Strengthening Cloud Security with CIS Benchmarks
Cloud Service Providers (CSPs) have changed the way organizations of all sizes design and deploy their IT environments. However, the use of cloud technology also introduces new risks. CIS Benchmarks provide guidance to organizations to establish policies, plan and manage secure cloud environments.
CIS has published Foundation Benchmarks for all major public cloud environments including AWS, Azure, Google Cloud Platform, Oracle Cloud Infrastructure, IBM Cloud, and Alibaba Cloud.
Users include systems and application administrators, security professionals, auditors, help desks, and DevOps personnel who want to develop, deploy, evaluate, or secure cloud solutions or platforms.
CIS Foundations references are tailored to specific CSPs, but the content of the documents all have common characteristics. At a minimum, each reference provides prescriptive guidance for Identity and Access Management (IAM), logging, monitoring, and networking.
Obtaining CIS benchmarks
You can download AWS CIS Benchmark for free in click here. The CIS website offers easy access to all other benchmarks, which you can download in PDF format.
Universal recommendations of all CIS cloud benchmarks
- To create Secure cloud workloads that meet industry best practices, save your tested and compliant images, and monitor them to prevent tampering.
- Activate Cloud control plane logging through tools, such as AWS CloudTrail or Google Cloud Operations Suite. Keep track of all API calls made in your cloud service account.
- Configure and enable cloud native monitoring and alerting tools for your workloads.
- Activate Strong authentication for all cloud management interfaces including web portals and command line.

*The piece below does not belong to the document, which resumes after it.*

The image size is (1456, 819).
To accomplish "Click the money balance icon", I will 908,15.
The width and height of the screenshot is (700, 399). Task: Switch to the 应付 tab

- Enforce a least preferred identity strategy for various cloud operations roles.
- Activate encryption and other data protection measures for cloud storage services.
- Secured Cloud native network access to minimize access and ensure all network activity is monitored.
Take into account the configuration drift
SIC’s benchmarks are excellent. But, they are not enough. Trying to manually configure every element of a public cloud benchmark (which typically spans hundreds of pages) is impossible, even for the most seasoned DevOps professional. However, there are automated tools, some free and open source, some part of commercial solutions, that can automatically configure your cloud based on benchmarks.
It is even more important to consider configuration drift. The cloud is a very dynamic environment, and what you set up today will be gone tomorrow. To ensure your safety, make sure you:
- Take control of all the processes to create new workloads and cloud services, and make sure they adhere to security standards.
- Use cloud-native tools like infrastructure as code (IaC) to automate secure configurations, just like you do with everything else.
- Set up a configuration monitoring solution, such as Cloud Security Post Management (CSPM), Cloud Workload Protection Platform (CWPP), or Cloud Security Access Broker (CASB), which can automatically analyze and verify secure configurations.
All of this information helps you take one step closer to strengthening the DevOps cloud.